This advice applies to England

If your gas or electricity supplier increases its prices, they should tell you at least 30 days before the change takes place, unless:

  • your prices are changing because your supplier is changing the way you pay - such as if they're installing a prepayment meter (you'll get 7 days' notice)

  • you're on a 'staggered tariff', where your contract contains set price increases on set dates (you won't get a reminder)
  • you're on a 'tracker' tariff, where your prices will go up and down to follow something else, such as a stock market (you won't get any notice)

You should complain to your supplier if they don't give you the right amount of notice.

How to avoid the increase

To avoid the increase, you can compare tariffs from different suppliers to see if you could get a better deal. Make sure you act quickly - you'll need to ask to change tariffs before the price is increased.

If you change tariff with your current supplier, they must put you on the new tariff no later than 20 working days after the price increase was due to start.

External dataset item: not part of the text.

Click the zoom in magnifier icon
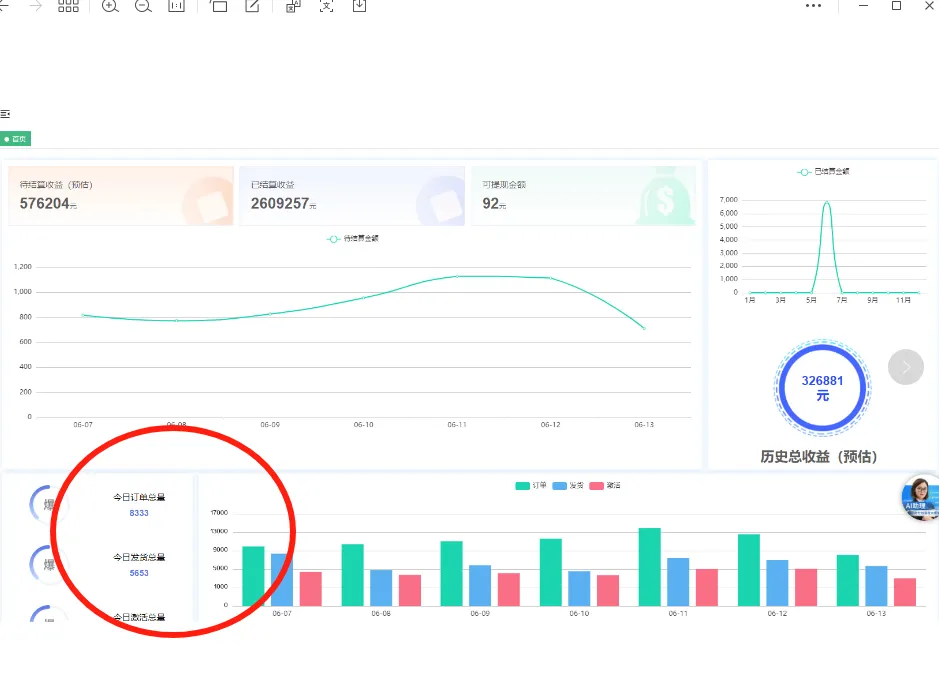click(x=110, y=6)
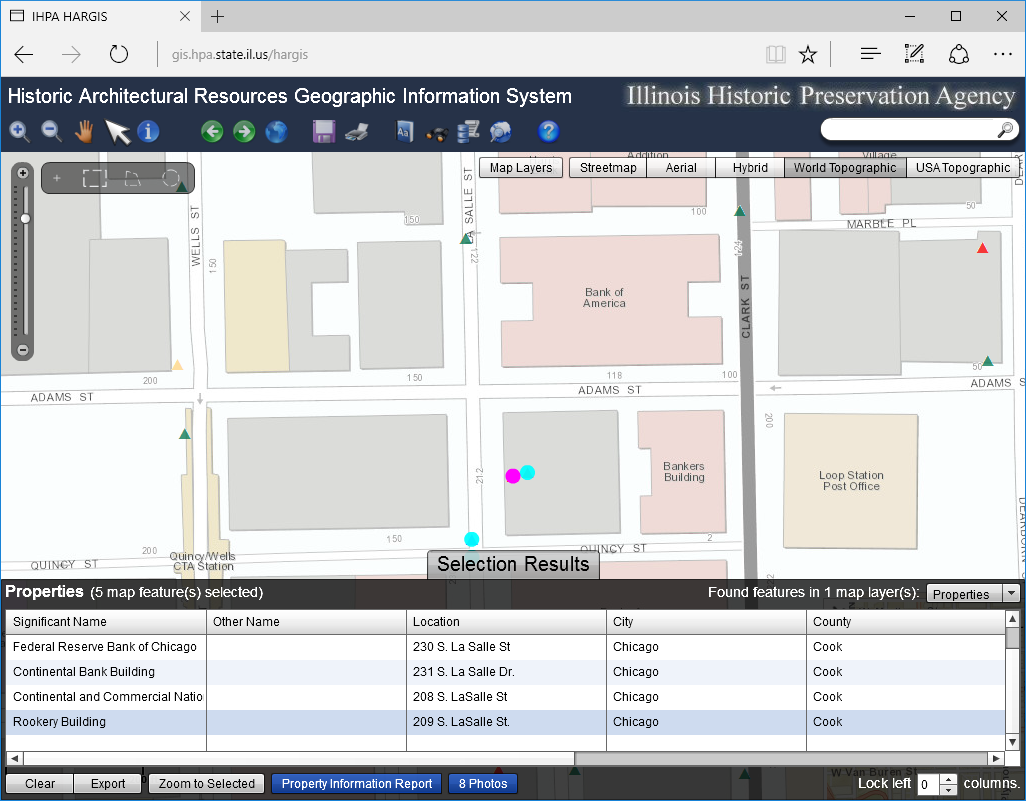Click the Zoom to Selected button
1026x801 pixels.
[x=207, y=784]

If you switch to a tariff with a new supplier, they must tell your current supplier they're taking over your supply. They have to do this no later than 20 working days after the price increase was due to start.

If you owe money on your account, your current supplier can prevent the switch until you've paid. They must write to tell you they're doing this. If you pay the balance within 30 working days of them telling you, the switch can still go ahead and your current supplier mustn't increase the price.

If you’re on a 'fixed rate' tariff

Your supplier can’t increase the price you pay for energy unless:

  • the government has raised VAT
  • you have a tariff that has structured price changes set out in advance

If you’re unsure what tariff you’re on, check your bill. If it says your contract has an end date, you'll most likely have a fixed term tariff. Use our tool for understanding your bill if you're unsure where to find this information.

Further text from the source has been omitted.